Requirement:
Once the lines below holding the string "address" are counted, give that number alone.

[Stored records]

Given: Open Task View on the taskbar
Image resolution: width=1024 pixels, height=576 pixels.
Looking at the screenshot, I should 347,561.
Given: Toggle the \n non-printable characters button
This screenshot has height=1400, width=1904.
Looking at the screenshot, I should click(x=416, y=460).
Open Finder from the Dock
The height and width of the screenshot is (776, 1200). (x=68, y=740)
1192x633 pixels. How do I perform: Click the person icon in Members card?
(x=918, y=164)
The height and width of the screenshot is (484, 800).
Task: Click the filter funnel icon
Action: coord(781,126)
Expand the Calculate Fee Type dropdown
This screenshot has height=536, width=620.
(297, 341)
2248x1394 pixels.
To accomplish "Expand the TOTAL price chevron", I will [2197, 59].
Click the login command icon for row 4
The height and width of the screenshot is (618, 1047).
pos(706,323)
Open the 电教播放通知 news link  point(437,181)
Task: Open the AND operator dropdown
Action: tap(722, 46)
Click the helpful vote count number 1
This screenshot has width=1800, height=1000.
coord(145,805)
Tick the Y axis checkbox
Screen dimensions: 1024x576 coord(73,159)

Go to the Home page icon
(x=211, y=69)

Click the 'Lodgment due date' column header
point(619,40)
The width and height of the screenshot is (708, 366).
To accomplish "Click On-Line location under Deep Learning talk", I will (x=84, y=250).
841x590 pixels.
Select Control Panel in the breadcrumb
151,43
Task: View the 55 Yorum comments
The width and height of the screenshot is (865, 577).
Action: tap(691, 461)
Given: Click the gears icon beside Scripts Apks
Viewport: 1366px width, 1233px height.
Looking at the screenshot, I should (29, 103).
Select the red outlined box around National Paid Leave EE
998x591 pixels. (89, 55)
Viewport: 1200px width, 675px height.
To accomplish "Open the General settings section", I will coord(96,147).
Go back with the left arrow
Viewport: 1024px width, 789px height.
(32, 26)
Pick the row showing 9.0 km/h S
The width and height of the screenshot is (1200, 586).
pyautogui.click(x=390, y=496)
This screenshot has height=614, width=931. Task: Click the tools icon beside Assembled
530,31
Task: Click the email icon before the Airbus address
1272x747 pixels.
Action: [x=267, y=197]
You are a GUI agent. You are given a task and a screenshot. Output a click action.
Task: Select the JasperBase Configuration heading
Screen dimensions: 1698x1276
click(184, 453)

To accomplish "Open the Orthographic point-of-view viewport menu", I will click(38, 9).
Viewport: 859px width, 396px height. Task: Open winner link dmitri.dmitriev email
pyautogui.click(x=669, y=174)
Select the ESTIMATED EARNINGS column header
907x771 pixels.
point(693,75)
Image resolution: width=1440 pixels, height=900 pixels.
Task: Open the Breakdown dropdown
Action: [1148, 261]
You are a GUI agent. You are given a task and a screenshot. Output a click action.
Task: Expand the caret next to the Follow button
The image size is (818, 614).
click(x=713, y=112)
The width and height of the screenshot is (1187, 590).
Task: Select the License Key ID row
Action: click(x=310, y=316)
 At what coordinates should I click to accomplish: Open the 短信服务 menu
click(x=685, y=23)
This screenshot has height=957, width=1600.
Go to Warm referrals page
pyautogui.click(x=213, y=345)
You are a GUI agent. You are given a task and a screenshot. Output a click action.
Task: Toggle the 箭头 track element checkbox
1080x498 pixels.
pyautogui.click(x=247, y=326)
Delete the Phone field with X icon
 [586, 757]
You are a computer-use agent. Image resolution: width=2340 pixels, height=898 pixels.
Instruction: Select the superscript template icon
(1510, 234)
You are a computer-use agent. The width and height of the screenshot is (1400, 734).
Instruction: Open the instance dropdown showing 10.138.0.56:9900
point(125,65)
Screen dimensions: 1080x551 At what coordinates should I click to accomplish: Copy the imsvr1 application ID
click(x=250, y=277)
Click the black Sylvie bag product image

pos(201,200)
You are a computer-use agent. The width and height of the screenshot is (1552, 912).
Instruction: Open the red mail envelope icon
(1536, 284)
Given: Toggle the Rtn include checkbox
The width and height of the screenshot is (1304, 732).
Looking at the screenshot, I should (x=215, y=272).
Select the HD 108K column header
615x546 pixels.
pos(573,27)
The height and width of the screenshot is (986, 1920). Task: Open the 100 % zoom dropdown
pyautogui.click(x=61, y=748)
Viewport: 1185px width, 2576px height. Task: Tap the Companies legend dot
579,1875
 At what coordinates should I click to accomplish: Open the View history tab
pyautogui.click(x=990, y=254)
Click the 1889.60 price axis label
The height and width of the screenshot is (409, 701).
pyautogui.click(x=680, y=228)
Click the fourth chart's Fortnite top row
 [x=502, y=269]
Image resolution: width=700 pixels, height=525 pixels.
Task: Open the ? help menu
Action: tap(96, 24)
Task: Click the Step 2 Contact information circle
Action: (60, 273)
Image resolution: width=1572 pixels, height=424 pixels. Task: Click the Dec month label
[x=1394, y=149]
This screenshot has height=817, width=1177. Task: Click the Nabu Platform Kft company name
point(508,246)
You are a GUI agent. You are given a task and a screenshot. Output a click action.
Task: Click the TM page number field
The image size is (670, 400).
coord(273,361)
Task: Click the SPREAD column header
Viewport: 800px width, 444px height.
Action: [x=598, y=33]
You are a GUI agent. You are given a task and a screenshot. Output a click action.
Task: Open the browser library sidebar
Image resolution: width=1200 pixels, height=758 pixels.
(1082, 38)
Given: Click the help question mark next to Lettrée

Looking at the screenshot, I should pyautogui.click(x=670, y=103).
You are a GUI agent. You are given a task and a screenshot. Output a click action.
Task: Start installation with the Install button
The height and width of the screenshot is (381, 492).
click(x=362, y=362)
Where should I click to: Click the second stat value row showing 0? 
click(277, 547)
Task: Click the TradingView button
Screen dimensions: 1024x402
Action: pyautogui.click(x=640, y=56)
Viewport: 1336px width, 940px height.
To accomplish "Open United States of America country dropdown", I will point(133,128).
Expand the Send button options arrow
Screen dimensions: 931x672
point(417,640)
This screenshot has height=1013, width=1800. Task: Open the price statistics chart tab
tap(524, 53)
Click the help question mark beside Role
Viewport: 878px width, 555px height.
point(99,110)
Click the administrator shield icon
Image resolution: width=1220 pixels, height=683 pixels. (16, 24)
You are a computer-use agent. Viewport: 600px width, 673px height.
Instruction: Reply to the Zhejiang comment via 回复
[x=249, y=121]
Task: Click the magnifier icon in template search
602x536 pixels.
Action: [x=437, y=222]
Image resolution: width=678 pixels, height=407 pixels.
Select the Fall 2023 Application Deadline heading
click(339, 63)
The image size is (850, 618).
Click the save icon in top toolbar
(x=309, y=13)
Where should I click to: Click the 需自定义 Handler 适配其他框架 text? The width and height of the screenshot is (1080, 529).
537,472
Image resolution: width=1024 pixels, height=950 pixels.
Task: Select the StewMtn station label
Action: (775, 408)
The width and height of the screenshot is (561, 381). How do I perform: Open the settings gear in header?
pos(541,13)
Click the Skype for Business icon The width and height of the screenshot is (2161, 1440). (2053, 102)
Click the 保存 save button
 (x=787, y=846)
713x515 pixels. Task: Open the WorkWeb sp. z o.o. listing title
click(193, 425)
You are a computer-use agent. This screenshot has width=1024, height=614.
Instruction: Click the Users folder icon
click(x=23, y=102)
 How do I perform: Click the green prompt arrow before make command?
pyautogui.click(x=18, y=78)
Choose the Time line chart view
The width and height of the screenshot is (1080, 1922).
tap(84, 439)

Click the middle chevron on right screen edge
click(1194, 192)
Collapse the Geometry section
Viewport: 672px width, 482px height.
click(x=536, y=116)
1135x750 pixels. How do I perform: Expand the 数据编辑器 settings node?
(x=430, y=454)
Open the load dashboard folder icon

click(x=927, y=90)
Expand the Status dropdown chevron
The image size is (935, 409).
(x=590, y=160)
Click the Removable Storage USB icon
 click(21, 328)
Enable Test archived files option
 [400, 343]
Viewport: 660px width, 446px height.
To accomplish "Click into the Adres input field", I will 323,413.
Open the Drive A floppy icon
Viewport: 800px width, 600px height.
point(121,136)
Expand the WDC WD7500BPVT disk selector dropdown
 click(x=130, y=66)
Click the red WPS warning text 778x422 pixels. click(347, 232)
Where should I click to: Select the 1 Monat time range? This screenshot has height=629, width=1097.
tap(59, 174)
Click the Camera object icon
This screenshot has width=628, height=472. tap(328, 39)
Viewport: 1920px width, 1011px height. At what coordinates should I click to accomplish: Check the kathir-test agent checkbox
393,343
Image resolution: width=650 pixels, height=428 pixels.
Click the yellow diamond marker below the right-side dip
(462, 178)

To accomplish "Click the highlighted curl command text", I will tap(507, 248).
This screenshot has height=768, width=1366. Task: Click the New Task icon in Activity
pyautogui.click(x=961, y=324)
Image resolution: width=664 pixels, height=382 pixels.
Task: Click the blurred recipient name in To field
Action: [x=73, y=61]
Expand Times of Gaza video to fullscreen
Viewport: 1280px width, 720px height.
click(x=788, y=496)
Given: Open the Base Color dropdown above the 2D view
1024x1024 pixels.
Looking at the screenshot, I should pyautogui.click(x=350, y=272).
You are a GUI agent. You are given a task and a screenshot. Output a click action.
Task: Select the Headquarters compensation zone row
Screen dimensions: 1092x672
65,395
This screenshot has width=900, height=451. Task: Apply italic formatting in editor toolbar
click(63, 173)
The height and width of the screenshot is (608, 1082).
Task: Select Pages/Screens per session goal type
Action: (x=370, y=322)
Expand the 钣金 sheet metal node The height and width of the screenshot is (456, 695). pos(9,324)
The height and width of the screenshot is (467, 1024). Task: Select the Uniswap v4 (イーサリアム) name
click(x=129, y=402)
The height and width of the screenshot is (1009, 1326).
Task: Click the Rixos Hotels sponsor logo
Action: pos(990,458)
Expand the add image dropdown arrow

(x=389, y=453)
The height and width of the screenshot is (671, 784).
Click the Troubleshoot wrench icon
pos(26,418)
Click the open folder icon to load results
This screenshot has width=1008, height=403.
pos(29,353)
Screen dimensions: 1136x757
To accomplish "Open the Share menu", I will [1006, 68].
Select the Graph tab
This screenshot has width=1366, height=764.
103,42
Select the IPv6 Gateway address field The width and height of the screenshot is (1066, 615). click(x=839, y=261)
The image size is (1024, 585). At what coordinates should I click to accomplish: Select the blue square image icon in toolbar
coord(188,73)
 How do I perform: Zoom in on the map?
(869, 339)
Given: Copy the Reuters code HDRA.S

Response box:
2